Affiliation: Biomedical Informatics and Chemoinformatics Group, Centre of Excellence for Advanced Sciences, National Research Centre, and Cairo, Egypt.
Hepatocellular carcinoma (HCC) is one of the hard-treating and high mortality cancers for which novel therapies are very much in need. Sorafenib is the first medication that is now approved for the treatment of patients with advanced HCC . Sorafenib is a multikinase inhibitor targeting the Raf serine/ threonine kinases and the VEGFR1-3, PDGFR-b, c-Kit, Flt3 and p38 tyrosine kinases .

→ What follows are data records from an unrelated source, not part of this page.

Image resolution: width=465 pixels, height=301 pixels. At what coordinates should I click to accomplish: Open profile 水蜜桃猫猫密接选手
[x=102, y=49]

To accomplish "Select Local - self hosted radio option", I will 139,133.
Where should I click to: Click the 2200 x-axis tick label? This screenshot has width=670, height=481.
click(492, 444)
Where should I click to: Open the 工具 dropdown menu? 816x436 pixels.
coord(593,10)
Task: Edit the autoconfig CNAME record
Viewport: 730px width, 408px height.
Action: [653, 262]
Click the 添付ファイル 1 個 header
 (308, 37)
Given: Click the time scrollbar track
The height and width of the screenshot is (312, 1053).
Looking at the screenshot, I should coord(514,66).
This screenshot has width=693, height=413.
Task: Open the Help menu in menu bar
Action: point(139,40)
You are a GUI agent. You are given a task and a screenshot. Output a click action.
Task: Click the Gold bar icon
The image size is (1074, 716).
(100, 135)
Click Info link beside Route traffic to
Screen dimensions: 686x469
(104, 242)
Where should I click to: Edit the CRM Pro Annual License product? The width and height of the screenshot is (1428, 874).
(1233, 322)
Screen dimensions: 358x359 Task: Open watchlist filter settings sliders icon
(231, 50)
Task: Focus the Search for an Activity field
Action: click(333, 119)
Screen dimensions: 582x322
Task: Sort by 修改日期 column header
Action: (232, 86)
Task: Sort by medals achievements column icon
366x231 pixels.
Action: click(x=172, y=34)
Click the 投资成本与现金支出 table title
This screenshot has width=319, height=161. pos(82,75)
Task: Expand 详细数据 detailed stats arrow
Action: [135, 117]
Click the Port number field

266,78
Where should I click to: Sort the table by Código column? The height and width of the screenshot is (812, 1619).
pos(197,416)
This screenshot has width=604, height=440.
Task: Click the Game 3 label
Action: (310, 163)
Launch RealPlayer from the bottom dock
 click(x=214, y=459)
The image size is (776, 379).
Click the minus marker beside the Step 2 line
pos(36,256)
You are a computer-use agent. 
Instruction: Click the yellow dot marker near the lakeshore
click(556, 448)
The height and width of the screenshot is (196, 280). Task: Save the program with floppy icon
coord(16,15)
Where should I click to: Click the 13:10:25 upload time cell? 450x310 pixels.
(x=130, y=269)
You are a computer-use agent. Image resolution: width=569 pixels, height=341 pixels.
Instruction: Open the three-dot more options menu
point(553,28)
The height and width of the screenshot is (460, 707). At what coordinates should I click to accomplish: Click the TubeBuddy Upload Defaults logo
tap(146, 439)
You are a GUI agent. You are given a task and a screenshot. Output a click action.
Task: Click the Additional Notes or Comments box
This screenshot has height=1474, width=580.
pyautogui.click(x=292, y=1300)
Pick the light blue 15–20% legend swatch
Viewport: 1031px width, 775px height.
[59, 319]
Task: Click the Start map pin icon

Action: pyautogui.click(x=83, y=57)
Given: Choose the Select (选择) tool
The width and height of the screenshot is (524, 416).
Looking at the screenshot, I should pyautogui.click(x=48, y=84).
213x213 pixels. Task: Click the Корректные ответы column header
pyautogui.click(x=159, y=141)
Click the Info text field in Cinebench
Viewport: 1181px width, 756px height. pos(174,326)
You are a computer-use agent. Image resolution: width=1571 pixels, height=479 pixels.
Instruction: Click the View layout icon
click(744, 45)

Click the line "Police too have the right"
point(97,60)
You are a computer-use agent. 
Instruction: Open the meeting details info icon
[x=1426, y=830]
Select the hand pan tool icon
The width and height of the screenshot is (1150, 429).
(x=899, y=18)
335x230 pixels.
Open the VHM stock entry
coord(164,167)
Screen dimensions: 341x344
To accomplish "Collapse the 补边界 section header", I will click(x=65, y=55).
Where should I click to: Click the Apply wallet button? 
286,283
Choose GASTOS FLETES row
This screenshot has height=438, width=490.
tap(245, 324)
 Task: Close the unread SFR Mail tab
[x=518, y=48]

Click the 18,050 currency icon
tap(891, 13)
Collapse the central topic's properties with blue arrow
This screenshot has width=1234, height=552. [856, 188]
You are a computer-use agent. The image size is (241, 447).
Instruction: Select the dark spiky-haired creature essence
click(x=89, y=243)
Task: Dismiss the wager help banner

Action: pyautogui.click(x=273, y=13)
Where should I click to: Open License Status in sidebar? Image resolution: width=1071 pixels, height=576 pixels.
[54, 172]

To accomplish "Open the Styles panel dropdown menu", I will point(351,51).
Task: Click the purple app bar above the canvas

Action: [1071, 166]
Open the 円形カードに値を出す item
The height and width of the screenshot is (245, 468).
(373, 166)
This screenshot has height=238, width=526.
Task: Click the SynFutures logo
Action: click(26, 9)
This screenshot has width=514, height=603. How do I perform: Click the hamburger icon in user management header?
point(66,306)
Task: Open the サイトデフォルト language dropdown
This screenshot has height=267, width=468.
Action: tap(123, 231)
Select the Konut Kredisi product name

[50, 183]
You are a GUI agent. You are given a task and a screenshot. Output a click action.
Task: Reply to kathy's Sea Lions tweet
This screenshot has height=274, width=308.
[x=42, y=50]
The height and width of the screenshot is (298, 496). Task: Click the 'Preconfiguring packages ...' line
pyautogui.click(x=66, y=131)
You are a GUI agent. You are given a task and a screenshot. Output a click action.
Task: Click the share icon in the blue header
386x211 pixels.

Here, an in silico approach was directed to identify novel multi-kinase inhibitors as potential candidate therapies for HCC. The Molecular Operating Environment (MOE) was used for docking studies, pharmacophore building and virtual screening of chemical molecules databases. The docking/scoring methods of MOE were validated by reproducing the docking interactions and poses of Sorafenib with smallest root mean square deviations. The three receptors for which multi-targeting compounds were screened for were: B-Raf, p38 and VEGFR-2 tyrosine kinases. After identifying the main binding sites of the target receptors, we started our studies by the docking of Sorafenib in comparison to tyrosine kinase inhibitors collected from the literature. A pharmacophore based on the SAR of Sorafenib was built using flexible alignment methods.
Next, pharmacophore based virtual screening on four chemical molecules databases; Open NCI Database , Zinc , Maybridge  and drug bank  was done resulting in 2928 hit compounds that were subsequently subjected to filtration according to their binding free energies, interactions exhibited with the receptors, in silico ADMET properties and Lipinski’s rule of five for molecule drugability . Finally 7 compounds were selected as they exhibited excellent binding interactions with the receptors in addition to their high safety profile that are recommended for further development.